Они устроились в маленькой, отгороженной занавесками комнатке позади часовни. Скромную белизну стен оживляло только маленькое застекленное окно со свинцовыми переплетами и железной ручкой. Они толковали об искусстве, Церкви и исключительной простоте Маргариты в образе Мадонны.
– Я помню ее еще маленькой девочкой. Кажется, это было совсем недавно! – с гордостью сказал падре.
– Жаль, что я тогда ее не видел, – отозвался Рафаэль. – Какой она была?
– О, она всегда была славной девчушкой. Все те же круглые глаза, все тот же смех. В ней с самого начала теплилась Божья искра. Совсем крошкой она любила во время службы прятаться за столиком при алтаре. Так ей было лучше слышно, вот какая была набожная!

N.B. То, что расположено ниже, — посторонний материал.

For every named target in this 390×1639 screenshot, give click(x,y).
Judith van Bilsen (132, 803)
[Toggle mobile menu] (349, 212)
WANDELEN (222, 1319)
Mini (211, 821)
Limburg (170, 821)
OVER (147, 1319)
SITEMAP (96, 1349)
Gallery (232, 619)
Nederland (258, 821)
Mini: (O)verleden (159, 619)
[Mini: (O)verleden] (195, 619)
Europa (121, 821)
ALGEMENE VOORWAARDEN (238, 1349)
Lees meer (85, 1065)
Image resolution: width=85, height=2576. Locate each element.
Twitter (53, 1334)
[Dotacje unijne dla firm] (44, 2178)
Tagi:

Помнишь, Маргарита?
– Конечно помню, – засмеялась она. – Отец тогда показал мне, где раки зимуют!
– А теперь она выросла и стала красавицей, уверенной в себе женщиной, у которой целая жизнь впереди.
Я только могу себе представить, как прекрасна наша Маргарита на картинах такого художника!
– Приходите к нам в мастерскую. Увидите своими глазами.
– Это невозможно!
Рафаэль наклонил голову на бок.
– Вы не хотите?
– Что вы! Я не смею об этом мечтать. Я бедный священнослужитель, и мне не пристало выходить за пределы своего прихода, который мне знаком и понятен.
Рафаэль сдержал улыбку, приложив к губам палец, на котором поблескивало золотое кольцо.
– А как вы тогда отнесетесь к тому, что мои помощники придут сюда и украсят стену храма изображением Успения Богородицы?